Como dice el dicho: Todo era risas y diversión, hasta que…
Y sí. En Jalisco y buena parte de México todo era glorificar las andanzas del crimen organizado y disfrutar de sus historias, hasta que matan al líder del grupo criminal más grande del país, y la furia de los sicarios se desata sobre los ciudadanos. Entonces ya no nos gustó tanto la cosa…
Todo porque muchos de los hombres y mujeres de nuestra sociedad ven (o vemos) con buenos ojos a los barones del crimen organizado. Lo mismo se consumen telenovelas con protagonistas dedicados al narcotráfico y el crimen, que se abarrotan conciertos de grupos que cantan las andanzas de los líderes de diferentes organizaciones, y se corean con entusiasmo las canciones que glorifican armas, drogas, motos, caballos y alcohol.
Qué decir de todas y todos aquellos que buscan parecer personajes de la mafia. O lucir como muñecas con accesorios como cuernos de chivo y autos de lujo.

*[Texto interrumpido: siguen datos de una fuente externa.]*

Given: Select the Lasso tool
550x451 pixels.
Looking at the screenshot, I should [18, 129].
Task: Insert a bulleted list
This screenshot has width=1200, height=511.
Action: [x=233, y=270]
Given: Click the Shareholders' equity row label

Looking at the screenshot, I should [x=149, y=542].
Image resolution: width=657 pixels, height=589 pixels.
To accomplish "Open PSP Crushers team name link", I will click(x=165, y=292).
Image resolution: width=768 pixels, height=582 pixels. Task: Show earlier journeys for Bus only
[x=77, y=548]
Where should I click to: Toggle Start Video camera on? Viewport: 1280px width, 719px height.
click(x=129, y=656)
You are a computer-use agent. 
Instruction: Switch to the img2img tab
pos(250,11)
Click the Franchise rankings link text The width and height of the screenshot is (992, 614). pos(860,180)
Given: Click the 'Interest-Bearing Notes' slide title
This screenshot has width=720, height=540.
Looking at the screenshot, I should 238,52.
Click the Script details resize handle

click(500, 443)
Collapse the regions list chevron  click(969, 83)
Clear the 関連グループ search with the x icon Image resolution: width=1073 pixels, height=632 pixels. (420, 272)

Hoy el crimen organizado se ensaña contra los ciudadanos que les apoyan o, en todo caso, los respetan por temor. No hay reciprocidad. Se daña propiedad privada y se trastoca la vida cotidiana.
Las organizaciones criminales no desaparecerán por la muerte de uno de sus líderes, aunque sea el más poderoso. Simplemente se reagruparán. Y si hubiera disputa entre ellos, quienes seguirán pagando el pato somos los ciudadanos. No hay mucha opción.
Lo que sí, es importante recordar hoy que todos en algún momento hemos consumido productos mediáticos que tienen como referencia el narcotráfico y sus hazañas heroicas. Y también es importante darnos cuenta de que nos molestaremos cuando busquen reglamentar o prohibir series o canciones. Así somos.